4.4 Measuring the impact of watermarking on data distribution

In an experiment, we analyzed the perturbation in the data-set caused due to watermarking. We monitored the mean and variance of the values of an integer-valued attribute first before watermarking and later after watermarking. Different watermark patterns were generated varying the number of 1’s in the watermark. These watermarks were applied on two different attributes. The observed values are recorded in Table 5.

Table 5 Effect of watermarking on mean and variance of data

The results reveal that the net effect on mean and variance is negligible, irrespective of the pattern of watermarking bits inserted. The percentage change in the mean value of data pertaining to the two attributes chosen, ranged from −1.37 % to −0.02 %. The change in the variance of data ranged from 1.8 % to 0.2 %.

5 Conclusion and future scope

In this paper, we presented a mechanism for data protection with proof of ownership and ownership identification based on the secure embedding of blind and multi-bit watermarks on a given web database. In this work time criticality and robustness of the watermarking system are considered. The proposed approach is independent of primary key as Hash Partitioner uses the most significant bits of the normalized database instead of primary key.
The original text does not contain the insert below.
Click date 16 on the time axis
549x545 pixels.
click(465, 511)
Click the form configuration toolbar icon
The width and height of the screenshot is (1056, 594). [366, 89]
The main contributions of our work are summarized below:

1. 1)

   We have significantly enhanced the degree of robustness of the watermarked database to a variety of security threats and attacks by applying an intelligent mix of techniques. Specifically:

   1. i.

      The Identification of owner is cryptographically made secure and then used as an embedded watermark.

   2. ii.

      An improved hash partitioning technique is presented that does not depend on either primary key or marker tuples to locate the partitions thus, making it resilient to watermark synchronization errors.

   3. iii.

      Watermarking of multiple numerical attributes based on normalized database is performed and hence is resilient to linear transformation attack.

   4. iv.

      Sorting of attributes is performed by attribute selector makes the technique resilient to Attribute Re-ordering attack.

2. 2)

   To compliment the secure watermarking scheme, the recovery process is also made robust to ensure that watermarks can be extracted back accurately even from a distorted or altered watermarked database. Firstly, for each tuple multiple attributes can be selected. Next, a bit is watermarked multiple numbers of times in the earmarked attributes of a tuple. Finally, a majority voting technique is used to recover embedded watermarked bits reliably.

3. 3)

   We presented a comparison of BFA and GA as optimizing techniques in our watermarking scheme and concluded that bacterial foraging give better results in terms of processing time as well as the optimality of results obtained. BFA always converges to global optima. The global solutions will make the values in the usability vicinity limits and thus any attempt to make changes in watermarked database can diminish its value.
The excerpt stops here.